Marie-Claire Tchecola, Nurse and Ebola Survivor
Donka Hospital Screening and Referral Unit
“I didn’t have hope, but I had courage.”
Marie-Claire Tchecoloa thought her life was over when she was admitted to an ETU in the Guinean capital Conakry in the spring of last year. A nurse at Donka Hospital, the country’s largest, for 15 years, Marie-Claire contracted the virus along with eight of her colleagues when they cared for a patient. “I couldn’t tell she had Ebola,” Marie says. “It is like malaria—the symptoms are so similar. At that point, we were not wearing cloves. Only surgeons and midwives got gloves.”
She spent two weeks in the ETU, fighting for her life. When the doctors said she could go home, Marie-Claire recalls being very afraid of the stigma and fear she would meet outside. She explains what was going through her mind at the time: “Will my children be afraid? Will I be able to touch them?”
When Marie-Claire arrived home, her daughters greeted her with open arms, ecstatic that their mother survived Ebola. “I felt so much relief,” says Marie-Claire. “I stayed one week at home and came back to [Donka Hospital].”
As a survivor, Marie-Claire felt she was in a unique position to identify the virus and fight the rumors and misinformation that was keeping so many people from seeking treatment. “If I am present [at Donka Hospital] I can save lives, so I came back to work,” she explains.
But not everyone was so welcoming. “Everyone rejected me [at Donka Hospital],” says Marie-Claire. “I accepted it. I had to be a witness so I could save people.”
Marie-Claire's fight against the virus that nearly claimed her life did not stop at Donka Hospital. She bravely went out into communities to share her story in an effort to convince people Ebola was real.
Her efforts caught the attention of the American ambassador in Guinea, who invited Marie to make a speech alongside him in a community.

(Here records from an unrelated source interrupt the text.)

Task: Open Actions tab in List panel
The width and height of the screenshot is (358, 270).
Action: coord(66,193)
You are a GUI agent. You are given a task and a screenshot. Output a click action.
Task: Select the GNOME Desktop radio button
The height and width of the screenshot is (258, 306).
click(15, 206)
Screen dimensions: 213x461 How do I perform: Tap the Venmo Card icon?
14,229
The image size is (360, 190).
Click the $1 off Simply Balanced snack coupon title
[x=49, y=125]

The talk was televised and when Marie-Claire came home that evening, she found her daughters sitting outside their home, their belongings scattered around them. The landlord saw the news and they were evicted—he would not rent to an Ebola survivor.
“We had to sleep on the street,” says Marie. “A teacher received us. It’s a very small apartment, but it is better there than on the street.”

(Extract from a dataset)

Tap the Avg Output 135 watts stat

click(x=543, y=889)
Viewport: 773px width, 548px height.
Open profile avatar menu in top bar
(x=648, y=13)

Throughout everything, Marie-Claire kept working at Donka Hospital and battling misconceptions about Ebola. It is because of this remarkable courage and conviction that Marie was invited to the White House last year along with nine other women to receive a Women of Courage Award.

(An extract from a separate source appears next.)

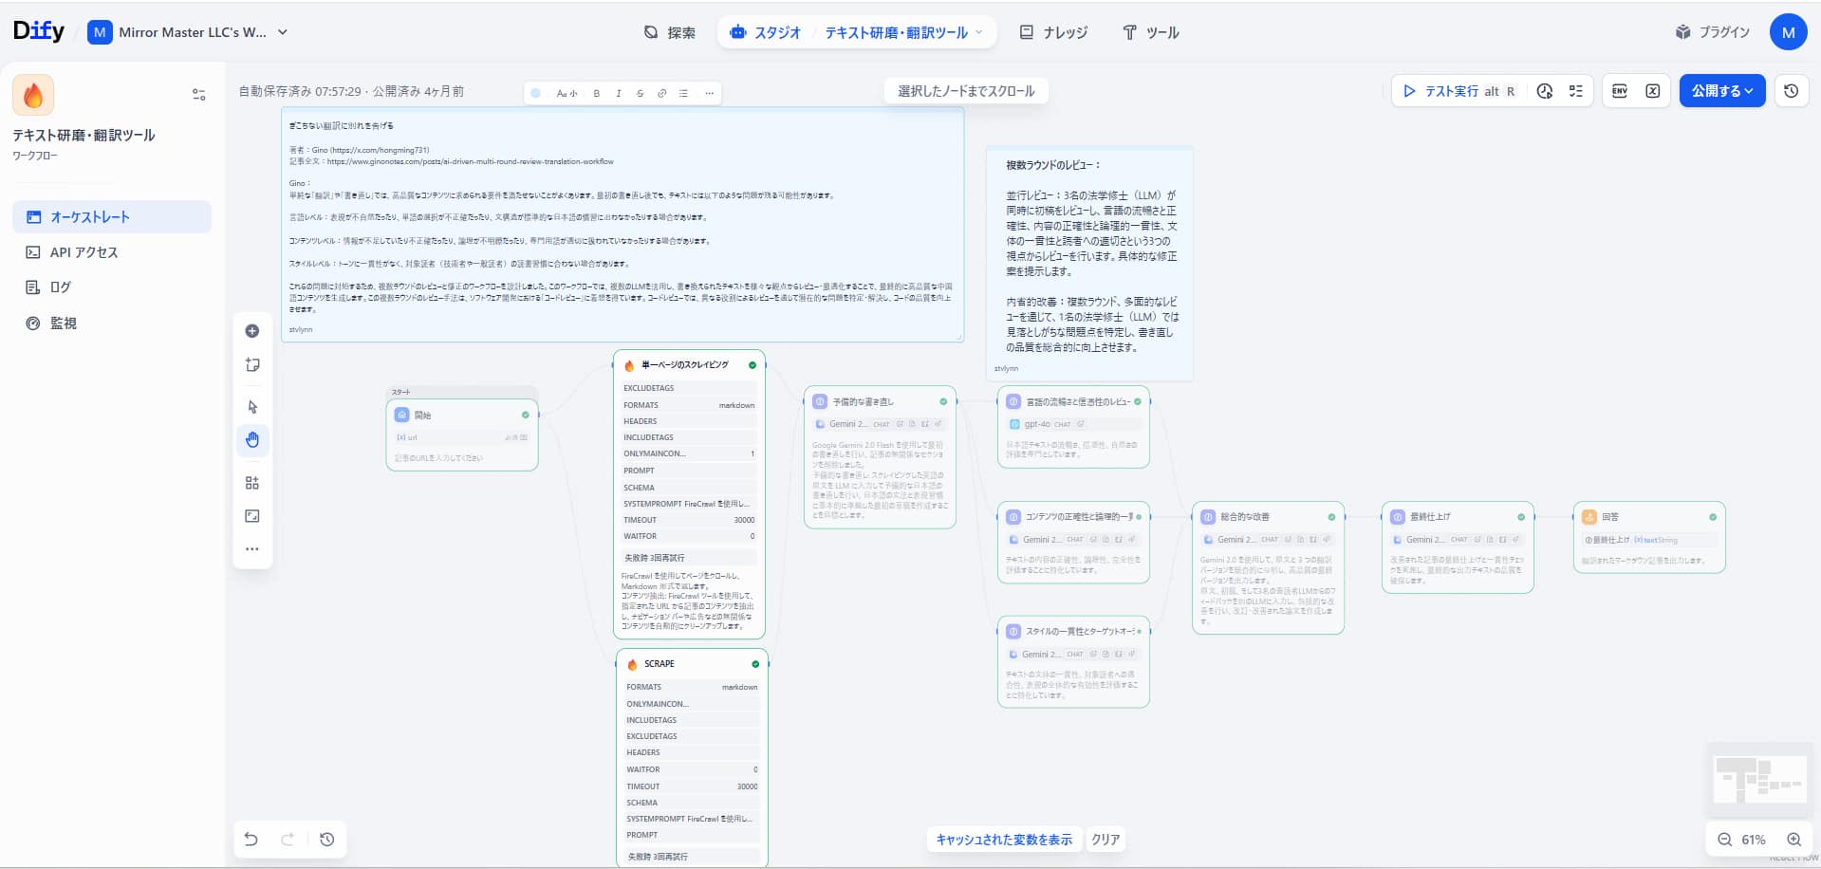Screen dimensions: 1821x869
Task: Expand the 公開する publish dropdown
Action: coord(1721,91)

When asked why she thinks she was chosen for the award, Marie-Claire shrugs and replies, “I told the ambassador I am nothing in my country. I am like an insect around elephants…I don’t want power, just respect.”
Today, Marie-Claire is still at Donka Hospital, screening people for symptoms of Ebola at the triages that International Medical Corps created at the entrances to the infectious disease ward and the emergency room. “I love to work,” Marie-Claire says. “I studied so I could work.”
Fara Gabriel Tinguiano, Hygienist
Rapid Response Team
When Fara Gabriel Tinguiano reflects on the past year and a half, he feels proud of his contribution in the fight against Ebola in Guinea. “This is my contribution to improve the health of the population,” he says. “It was also a sacrifice—risking my life to save others.”
An engineer, Gabriel first worked in an ETU as a water, sanitation, and hygiene (WASH) system specialist. When the ETU closed, Gabriel joined International Medical Corps’ Rapid Response Team as the WASH lead, tasked with making sure their ambulance, personal protective equipment (PPE), and other supplies are sterilized and that the team follows strict IPC protocols to keep them safe from Ebola.
His greatest challenge in his work is the community resistance. “They used to threaten us,” Gabriel says. “They would surround us and say we were liars and insult us.”
Gabriel believes a lack of education is at the root of the opposition and defiance around Ebola. While the misconceptions about the virus are reducing, some still do not believe that Ebola is real, while others are suspicious that ETUs kill everyone they admit. “People are scared that when you go to the ETU they will kill you, even sell your body parts,” Gabriel explains.
He spends most of his days waiting at Phebe Hospital, the largest in the country, to transfer anyone who comes to the hospital with Ebola-like symptoms for testing. “I first make sure all the materials we use are in place,” he explains. “Then the medical staff investigates. The doctor tells us to start our work if the person meets the case definition [for a suspected Ebola case]. If it meets the case definition, I put on light PPE and divide the area into high and low-risk. I spray the ground and prepare the ambulance to transfer the patient. Two hygienists then go to collect the patient. After loading the patient, we disinfect the whole room.”
Throughout this process, Gabriel and his colleagues carefully explain what they are doing—and why—to the patient, the family, and the community chief to foster the trust and confidence needed for them to go about their work.
“Based on my experience, I think what the RRT is doing is good work because we respond rapidly to any disease in the community,” says Gabriel. “I hope the government will keep the RRTs going for other disease, not just Ebola.”